====== Extract

Some environments have a vector implementation meaning multiple instances of the same environment. Currently, rlenvscpp provides the following vector environments:

Environment	Use REST	Example
AcrobotV	Yes	example_8

Various RL algorithms using the environments can be found at cuberl.

How to use

The following is an example how to use the FrozenLake environment from Gymnasium.

#include "rlenvs/rlenvs_types_v2.h"
#include "rlenvs/envs/gymnasium/toy_text/frozen_lake_env.h"
#include "rlenvs/envs/api_server/apiserver.h"

#include <iostream>
#include <string>
#include <unordered_map>
#include <any>

namespace example_1{

const std::string SERVER_URL = "http://0.0.0.0:8001/api";

using rlenvscpp::envs::gymnasium::FrozenLake;
using rlenvscpp::envs::RESTApiServerWrapper;


void test_frozen_lake(const RESTApiServerWrapper& server){

    FrozenLake<4> env(server);

    std::cout<<"Environame URL: "<<env.get_url()<<std::endl;

    // make the environment
    std::unordered_map<std::string, std::any> options;
    options.insert({"is_slippery", false});
    env.make("v1", options);

    std::cout<<"Is environment created? "<<env.is_created()<<std::endl;
    std::cout<<"Is environment alive? "<<env.is_alive()<<std::endl;
    std::cout<<"Number of valid actions? "<<env.n_actions()<<std::endl;
    std::cout<<"Number of states? "<<env.n_states()<<std::endl;

    // reset the environment
    auto time_step = env.reset(42, std::unordered_map<std::string, std::any>());

    std::cout<<"Reward on reset: "<<time_step.reward()<<std::endl;
    std::cout<<"Observation on reset: "<<time_step.observation()<<std::endl;
    std::cout<<"Is terminal state: "<<time_step.done()<<std::endl;

    //...print the time_step
    std::cout<<time_step<<std::endl;

    // take an action in the environment
	// 2 = RIGHT
    auto new_time_step = env.step(2);

    std::cout<<new_time_step<<std::endl;

    // get the dynamics of the environment for the given state and action
    auto state = 0;
    auto action = 1;
    auto dynamics = env.p(state, action);

    std::cout<<"Dynamics for state="<<state<<" and action="<<action<<std::endl;

    for(auto item:dynamics){

        std::cout<<std::get<0>(item)<<std::endl;
        std::cout<<std::get<1>(item)<<std::endl;
        std::cout<<std::get<2>(item)<<std::endl;
        std::cout<<std::get<3>(item)<<std::endl;
    }
	
	action = env.sample_action();
	new_time_step = env.step(action);

    std::cout<<new_time_step<<std::endl;
	
    // synchronize the environment
    env.sync(std::unordered_map<std::string, std::any>());
	
	auto copy_env = env.make_copy(1);
	copy_env.reset();
	
	std::cout<<"Org env cidx: "<<env.cidx()<<std::endl;
	std::cout<<"Copy env cidx: "<<copy_env.cidx()<<std::endl;
	
	copy_env.close();

    // close the environment
    env.close();

}

}


int main(){

	using namespace example_1;
	
	RESTApiServerWrapper server(SERVER_URL, true);

    std::cout<<"Testing FrozenLake..."<<std::endl;
    example_1::test_frozen_lake(server);
    std::cout<<"===================="<<std::endl;
    return 0;
}

In general, the environments exposed by the library follow the semantics in Environment API and Semantics specification. For more details see the rlenvscpp environment specification document.

============
====== Data section

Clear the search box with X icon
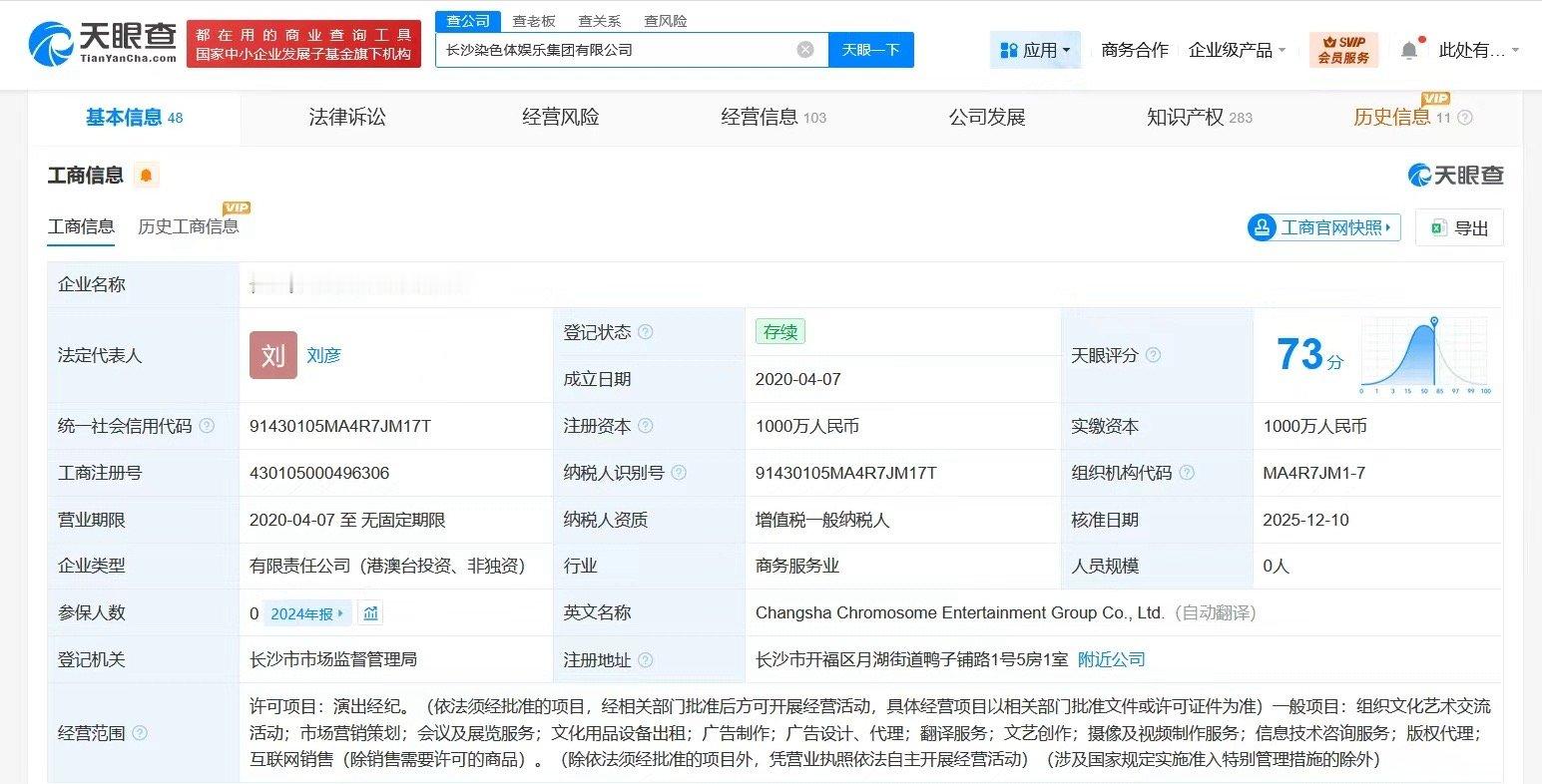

============

### Objective
Copy the rlenvscpp page from the words "Some environments have" through "environment from Gymnasium.", and swap "cuberl" for "rlalgos". The data above is separate from the rlenvscpp page.

### Complete response
Some environments have a vector implementation meaning multiple instances of the same environment. Currently, rlenvscpp provides the following vector environments:

Environment	Use REST	Example
AcrobotV	Yes	example_8

Various RL algorithms using the environments can be found at rlalgos.

How to use

The following is an example how to use the FrozenLake environment from Gymnasium.